What is asked: Format the lines from the one containing "How do I perform: Click the 回归" up to and including the one containing "Expand the Existing" as a Markdown table with the columns Number and Line, one row per line and blank lines omitted.

Data provided:
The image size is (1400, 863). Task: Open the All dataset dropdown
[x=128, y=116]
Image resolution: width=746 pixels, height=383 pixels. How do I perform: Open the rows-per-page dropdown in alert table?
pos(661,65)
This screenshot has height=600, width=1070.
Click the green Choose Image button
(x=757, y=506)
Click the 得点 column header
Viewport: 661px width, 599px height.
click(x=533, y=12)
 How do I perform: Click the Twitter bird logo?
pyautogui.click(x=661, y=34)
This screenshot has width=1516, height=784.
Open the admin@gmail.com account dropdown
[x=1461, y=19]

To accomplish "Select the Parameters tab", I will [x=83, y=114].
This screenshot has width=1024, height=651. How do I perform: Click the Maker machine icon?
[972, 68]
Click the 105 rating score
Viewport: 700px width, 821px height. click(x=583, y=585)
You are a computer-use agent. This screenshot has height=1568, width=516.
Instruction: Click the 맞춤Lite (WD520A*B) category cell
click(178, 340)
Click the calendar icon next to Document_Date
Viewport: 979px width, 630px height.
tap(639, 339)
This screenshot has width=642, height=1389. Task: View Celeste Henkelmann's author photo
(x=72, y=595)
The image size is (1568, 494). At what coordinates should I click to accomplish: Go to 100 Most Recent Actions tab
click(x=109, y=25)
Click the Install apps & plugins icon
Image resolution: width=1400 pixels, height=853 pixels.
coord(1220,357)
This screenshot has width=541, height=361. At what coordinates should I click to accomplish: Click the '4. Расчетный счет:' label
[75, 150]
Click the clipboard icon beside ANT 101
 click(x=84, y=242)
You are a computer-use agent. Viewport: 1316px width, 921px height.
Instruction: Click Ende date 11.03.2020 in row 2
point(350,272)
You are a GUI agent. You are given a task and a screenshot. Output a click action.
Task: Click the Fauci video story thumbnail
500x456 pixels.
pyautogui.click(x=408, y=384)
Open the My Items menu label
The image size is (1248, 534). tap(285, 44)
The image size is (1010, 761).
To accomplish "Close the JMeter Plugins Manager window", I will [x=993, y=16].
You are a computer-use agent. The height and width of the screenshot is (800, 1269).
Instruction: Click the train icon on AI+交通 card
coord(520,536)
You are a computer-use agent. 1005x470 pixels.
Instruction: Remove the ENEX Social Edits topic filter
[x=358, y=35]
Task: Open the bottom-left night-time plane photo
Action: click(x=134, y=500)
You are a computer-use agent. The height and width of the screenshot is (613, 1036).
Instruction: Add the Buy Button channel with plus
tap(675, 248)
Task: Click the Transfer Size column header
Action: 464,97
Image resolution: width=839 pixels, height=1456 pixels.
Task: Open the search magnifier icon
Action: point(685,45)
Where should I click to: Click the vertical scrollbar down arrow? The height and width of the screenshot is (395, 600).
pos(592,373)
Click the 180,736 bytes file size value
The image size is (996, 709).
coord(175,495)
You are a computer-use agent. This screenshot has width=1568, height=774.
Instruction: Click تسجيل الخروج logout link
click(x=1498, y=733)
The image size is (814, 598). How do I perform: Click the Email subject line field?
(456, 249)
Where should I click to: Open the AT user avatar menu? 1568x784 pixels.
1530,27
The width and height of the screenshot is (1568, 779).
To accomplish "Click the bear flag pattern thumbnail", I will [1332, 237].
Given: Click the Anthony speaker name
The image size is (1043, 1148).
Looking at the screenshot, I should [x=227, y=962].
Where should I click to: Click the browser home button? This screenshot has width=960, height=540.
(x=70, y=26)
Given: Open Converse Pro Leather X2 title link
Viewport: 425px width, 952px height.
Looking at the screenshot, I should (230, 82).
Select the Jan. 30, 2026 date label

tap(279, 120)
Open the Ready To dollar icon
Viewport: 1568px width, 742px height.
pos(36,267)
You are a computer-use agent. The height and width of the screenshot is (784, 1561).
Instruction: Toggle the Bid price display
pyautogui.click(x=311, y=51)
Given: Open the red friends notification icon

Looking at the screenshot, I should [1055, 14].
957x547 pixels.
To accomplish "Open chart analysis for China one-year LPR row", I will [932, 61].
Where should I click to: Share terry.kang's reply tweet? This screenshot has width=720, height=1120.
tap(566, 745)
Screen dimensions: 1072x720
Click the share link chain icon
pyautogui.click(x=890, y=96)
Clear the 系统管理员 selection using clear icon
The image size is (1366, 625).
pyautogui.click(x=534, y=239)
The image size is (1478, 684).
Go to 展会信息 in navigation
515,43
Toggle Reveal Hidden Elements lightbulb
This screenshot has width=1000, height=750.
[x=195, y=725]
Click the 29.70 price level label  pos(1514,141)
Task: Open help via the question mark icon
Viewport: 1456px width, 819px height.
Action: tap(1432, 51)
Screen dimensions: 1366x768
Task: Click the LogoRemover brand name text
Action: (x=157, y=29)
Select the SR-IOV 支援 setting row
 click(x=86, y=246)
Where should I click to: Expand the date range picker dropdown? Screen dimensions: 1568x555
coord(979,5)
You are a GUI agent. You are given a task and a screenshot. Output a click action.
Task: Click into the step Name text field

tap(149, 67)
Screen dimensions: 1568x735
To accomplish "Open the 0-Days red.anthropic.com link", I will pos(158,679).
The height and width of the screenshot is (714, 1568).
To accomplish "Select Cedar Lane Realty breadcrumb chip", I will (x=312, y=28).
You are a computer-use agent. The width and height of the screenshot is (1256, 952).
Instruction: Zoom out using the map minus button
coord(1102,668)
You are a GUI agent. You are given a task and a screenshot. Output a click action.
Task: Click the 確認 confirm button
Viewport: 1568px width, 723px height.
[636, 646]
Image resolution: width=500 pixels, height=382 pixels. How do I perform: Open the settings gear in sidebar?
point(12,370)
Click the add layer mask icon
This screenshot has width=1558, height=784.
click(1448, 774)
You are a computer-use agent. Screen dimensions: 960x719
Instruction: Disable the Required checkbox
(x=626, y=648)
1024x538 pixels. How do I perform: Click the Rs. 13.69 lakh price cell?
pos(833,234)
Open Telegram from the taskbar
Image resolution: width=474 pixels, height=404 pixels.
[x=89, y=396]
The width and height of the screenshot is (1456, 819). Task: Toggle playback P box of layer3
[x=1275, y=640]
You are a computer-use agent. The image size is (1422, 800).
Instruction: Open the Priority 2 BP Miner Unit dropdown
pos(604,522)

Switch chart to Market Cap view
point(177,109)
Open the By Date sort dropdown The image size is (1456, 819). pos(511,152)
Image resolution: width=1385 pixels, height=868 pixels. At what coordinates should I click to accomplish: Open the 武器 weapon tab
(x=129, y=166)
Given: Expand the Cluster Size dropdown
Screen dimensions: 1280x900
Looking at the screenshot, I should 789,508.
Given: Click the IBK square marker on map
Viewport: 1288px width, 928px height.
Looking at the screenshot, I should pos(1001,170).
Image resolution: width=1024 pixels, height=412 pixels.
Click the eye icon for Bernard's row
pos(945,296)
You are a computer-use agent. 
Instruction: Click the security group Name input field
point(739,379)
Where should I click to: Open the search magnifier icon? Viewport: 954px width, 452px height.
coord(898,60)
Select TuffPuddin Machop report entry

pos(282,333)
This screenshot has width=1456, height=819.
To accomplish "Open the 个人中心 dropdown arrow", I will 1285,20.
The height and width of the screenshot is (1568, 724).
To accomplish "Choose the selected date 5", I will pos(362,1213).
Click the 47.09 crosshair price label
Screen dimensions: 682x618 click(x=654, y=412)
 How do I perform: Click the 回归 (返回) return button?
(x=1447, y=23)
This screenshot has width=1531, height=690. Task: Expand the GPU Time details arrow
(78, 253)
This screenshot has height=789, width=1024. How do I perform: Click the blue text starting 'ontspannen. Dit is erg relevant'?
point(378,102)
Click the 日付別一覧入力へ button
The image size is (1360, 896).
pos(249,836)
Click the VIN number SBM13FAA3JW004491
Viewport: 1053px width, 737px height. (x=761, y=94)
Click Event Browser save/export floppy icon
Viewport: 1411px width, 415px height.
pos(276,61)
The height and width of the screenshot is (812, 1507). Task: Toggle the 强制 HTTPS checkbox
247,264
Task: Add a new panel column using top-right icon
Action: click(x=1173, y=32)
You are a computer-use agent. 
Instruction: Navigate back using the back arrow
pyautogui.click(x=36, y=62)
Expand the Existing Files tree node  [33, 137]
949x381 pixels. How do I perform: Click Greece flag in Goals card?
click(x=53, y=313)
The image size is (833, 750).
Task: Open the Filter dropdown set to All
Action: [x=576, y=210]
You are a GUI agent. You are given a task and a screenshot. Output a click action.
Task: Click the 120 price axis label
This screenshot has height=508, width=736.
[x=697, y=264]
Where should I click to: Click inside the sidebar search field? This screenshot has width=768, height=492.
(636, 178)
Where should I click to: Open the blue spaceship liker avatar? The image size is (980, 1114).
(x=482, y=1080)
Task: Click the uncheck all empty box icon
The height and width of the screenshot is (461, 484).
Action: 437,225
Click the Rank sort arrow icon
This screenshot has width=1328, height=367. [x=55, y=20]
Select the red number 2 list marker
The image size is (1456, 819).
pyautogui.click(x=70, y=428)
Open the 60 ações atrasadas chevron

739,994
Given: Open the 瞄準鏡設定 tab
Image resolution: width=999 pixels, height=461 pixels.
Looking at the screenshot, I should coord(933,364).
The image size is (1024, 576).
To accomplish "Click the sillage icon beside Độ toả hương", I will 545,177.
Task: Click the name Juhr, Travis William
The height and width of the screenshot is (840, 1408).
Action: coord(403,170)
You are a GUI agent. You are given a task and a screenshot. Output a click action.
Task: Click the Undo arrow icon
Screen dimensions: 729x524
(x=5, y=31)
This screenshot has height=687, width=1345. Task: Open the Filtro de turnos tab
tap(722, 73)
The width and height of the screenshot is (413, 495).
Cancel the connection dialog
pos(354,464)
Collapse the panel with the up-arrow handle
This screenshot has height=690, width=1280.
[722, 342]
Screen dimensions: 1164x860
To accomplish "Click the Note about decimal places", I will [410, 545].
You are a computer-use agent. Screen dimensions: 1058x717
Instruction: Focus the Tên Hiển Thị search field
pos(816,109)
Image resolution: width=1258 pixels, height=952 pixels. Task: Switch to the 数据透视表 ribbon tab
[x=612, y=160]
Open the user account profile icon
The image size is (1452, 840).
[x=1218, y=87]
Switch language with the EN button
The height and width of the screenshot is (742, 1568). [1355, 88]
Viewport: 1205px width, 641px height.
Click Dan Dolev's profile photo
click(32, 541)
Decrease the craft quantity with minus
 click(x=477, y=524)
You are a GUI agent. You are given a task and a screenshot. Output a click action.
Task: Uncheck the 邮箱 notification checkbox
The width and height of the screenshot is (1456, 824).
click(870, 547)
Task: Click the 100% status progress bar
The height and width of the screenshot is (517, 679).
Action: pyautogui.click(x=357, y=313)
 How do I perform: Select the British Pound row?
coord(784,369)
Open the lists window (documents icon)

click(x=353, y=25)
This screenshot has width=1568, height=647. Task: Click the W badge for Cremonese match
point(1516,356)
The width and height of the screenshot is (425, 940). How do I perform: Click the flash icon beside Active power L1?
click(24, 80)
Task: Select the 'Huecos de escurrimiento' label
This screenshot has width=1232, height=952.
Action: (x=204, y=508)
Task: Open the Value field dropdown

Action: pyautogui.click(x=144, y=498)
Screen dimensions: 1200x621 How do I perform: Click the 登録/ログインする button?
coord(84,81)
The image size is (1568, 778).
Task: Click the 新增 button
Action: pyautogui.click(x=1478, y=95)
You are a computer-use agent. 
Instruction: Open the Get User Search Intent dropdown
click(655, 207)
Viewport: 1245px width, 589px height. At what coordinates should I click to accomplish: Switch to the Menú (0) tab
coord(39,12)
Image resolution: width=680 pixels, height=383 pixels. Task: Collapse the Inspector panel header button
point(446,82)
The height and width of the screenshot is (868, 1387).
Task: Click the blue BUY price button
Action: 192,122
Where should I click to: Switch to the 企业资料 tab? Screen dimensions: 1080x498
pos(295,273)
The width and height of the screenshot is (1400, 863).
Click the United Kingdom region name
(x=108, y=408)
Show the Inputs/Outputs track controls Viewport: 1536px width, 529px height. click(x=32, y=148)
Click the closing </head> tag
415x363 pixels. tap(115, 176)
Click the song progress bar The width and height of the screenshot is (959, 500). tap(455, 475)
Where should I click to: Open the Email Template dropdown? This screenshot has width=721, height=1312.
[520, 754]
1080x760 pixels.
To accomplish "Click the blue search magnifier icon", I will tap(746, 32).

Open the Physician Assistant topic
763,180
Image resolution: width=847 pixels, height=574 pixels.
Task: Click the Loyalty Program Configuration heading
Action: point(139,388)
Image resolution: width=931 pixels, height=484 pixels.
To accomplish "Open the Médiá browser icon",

Task response:
| Number | Line |
|---|---|
| 1 |  How do I perform: Click the 回归 (返回) return button? |
| 2 | (x=1447, y=23) |
| 3 | This screenshot has width=1531, height=690. Task: Expand the GPU Time details arrow |
| 4 | (78, 253) |
| 5 | This screenshot has height=789, width=1024. How do I perform: Click the blue text starting 'ontspannen. Dit is erg relevant'? |
| 6 | point(378,102) |
| 7 | Click the 日付別一覧入力へ button |
| 8 | The image size is (1360, 896). |
| 9 | pos(249,836) |
| 10 | Click the VIN number SBM13FAA3JW004491 |
| 11 | Viewport: 1053px width, 737px height. (x=761, y=94) |
| 12 | Click Event Browser save/export floppy icon |
| 13 | Viewport: 1411px width, 415px height. |
| 14 | pos(276,61) |
| 15 | The height and width of the screenshot is (812, 1507). Task: Toggle the 强制 HTTPS checkbox |
| 16 | 247,264 |
| 17 | Task: Add a new panel column using top-right icon |
| 18 | Action: click(x=1173, y=32) |
| 19 | You are a computer-use agent.  |
| 20 | Instruction: Navigate back using the back arrow |
| 21 | pyautogui.click(x=36, y=62) |
| 22 | Expand the Existing Files tree node  [33, 137] |